Неужто свершилось? Или еврейские языки завязались? А может, наоборот, только развязались…
– И почему это, родной, получаешь гонорар меньший, чем я предполагал?! Я себе этого не позволял и прожил ярко и интересно. Что? Совсем не получаешь?! Бери мой! Говорю – бери! Вместе с новой книгой: «Самому любимому другу, самую любимую книгу от самого любимого автора».
Вот вам и царство небесное! Живу как в раю.
Не живу – блаженствую…
Крупные и горячие слезы падают на мою руку. Счастье, что ветер, остужает их, иначе прожгли бы ладонь.
– Значит, это возможно – жить в любви и согласии. Сейчас крикну: «Шма, Исраэль! – Слушай, Израиль! Ашкеназы и сефарды, религиозные и светские, левые и правые…»
И все тут же грохнутся без чувств.
Я раскидываю руки и пытаюсь взлететь. И остаюсь на месте. А что, если в раю крылья обрезают? Чтобы не соблазниться земной твердью…
Оглядываюсь. И снова вижу какой-то странный белокаменный город, купающийся в лучах закатного солнца, быть может, небесный Иерусалим…
– Все мы – сестры печали, – говорит друг, пытаясь надеть на меня женскую шляпку с вуалью.
И глаз его как-то нервно подергивается. И я про себя отмечаю: нервный народ!
Как говаривал известный парикмахер Моргулис в Центральном доме литераторов в Москве: «В войне главное не пушки и не самолеты, и даже не слова – то есть не идеология, не агитация и не пропаганда. Главное – выжить…»
…Почти каждый год я прихожу с друзьями в монастырь молчальников. Молчать с людьми можно на любом языке.
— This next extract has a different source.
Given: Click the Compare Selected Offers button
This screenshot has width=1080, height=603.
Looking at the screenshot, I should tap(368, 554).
Можно молчать по вертикали, как гора с горой, молчать по горизонтали вместе с камнями.
Может быть, стоит помолчать?
И не жестикулировать? И оставить в покое пуговицу на пиджаке друга?..
Что я, псих, которого занесло сюда?
Проходящий молодой человек с гитарой изливает душу друзьям:
Что ты будешь делать, когда высохнет нефть?
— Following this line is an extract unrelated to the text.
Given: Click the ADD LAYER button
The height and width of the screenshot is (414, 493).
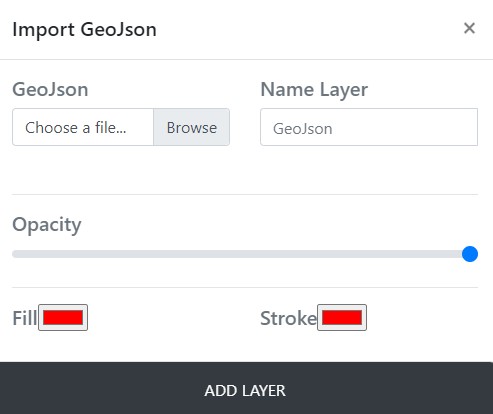Looking at the screenshot, I should pyautogui.click(x=246, y=388).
Арабы будут дохнуть, я – сидеть и смотреть…
Каждое из заинтересованных лиц имеет на это свою точку зрения.
Идут, бредут еврейские ноги без голов. С ними не соскучишься… Однажды Зеева Жаботинского спросили: «Почему вы так стремитесь создать еврейское государство? Что, оно будет лучше других?»
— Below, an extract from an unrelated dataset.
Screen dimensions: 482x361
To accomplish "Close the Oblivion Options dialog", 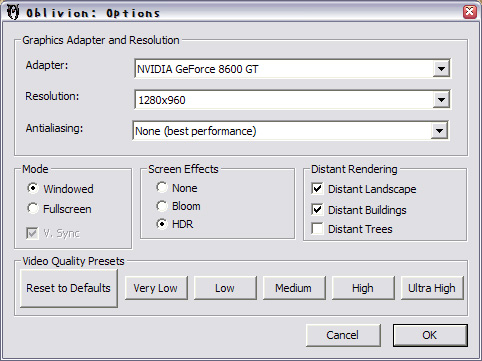I will 469,12.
«Оно будет, вероятно, хуже, – ответил Жаботинский, – но я хочу, чтобы меня бил в морду собственный полицейский, а не чужой…»
В отличие от нас Жаботинский не жил иллюзиями. Он знал, что мир несовершенен, что любое государство мира находится еще на таком уровне, когда должен существовать полицейский и этот полицейский может больно ударить.
Все мы только вчера вернулись из изгнания – из галута. И самое драматическое заключается в том, что, выйдя из галута, мы вовсе не стремимся к тому, чтоб галут вышел из нас.
Мы все еще живем иллюзиями, пусть печальными, но сказками, надеясь, что закончится эта сказка непременно в Израиле. Мы все еще живем скверными и многочисленными лозунгами. Один из них был слеплен не очень умными людьми: «Все евреи – братья!» Подобный лозунг не осуществим не только у арабов, французов или украинцев (могу перечислять бесконечно), но и в первую очередь у евреев. И когда этот лозунг не осуществляется, и когда полицейский размахивает дубинкой – у нас только одна, чисто советская реакция: тут же ехать в Минск, созвать съезд РСДРП, разделиться на большевиков и меньшевиков, а дальше захватить почту, телеграф, мосты – в общем, дела известные.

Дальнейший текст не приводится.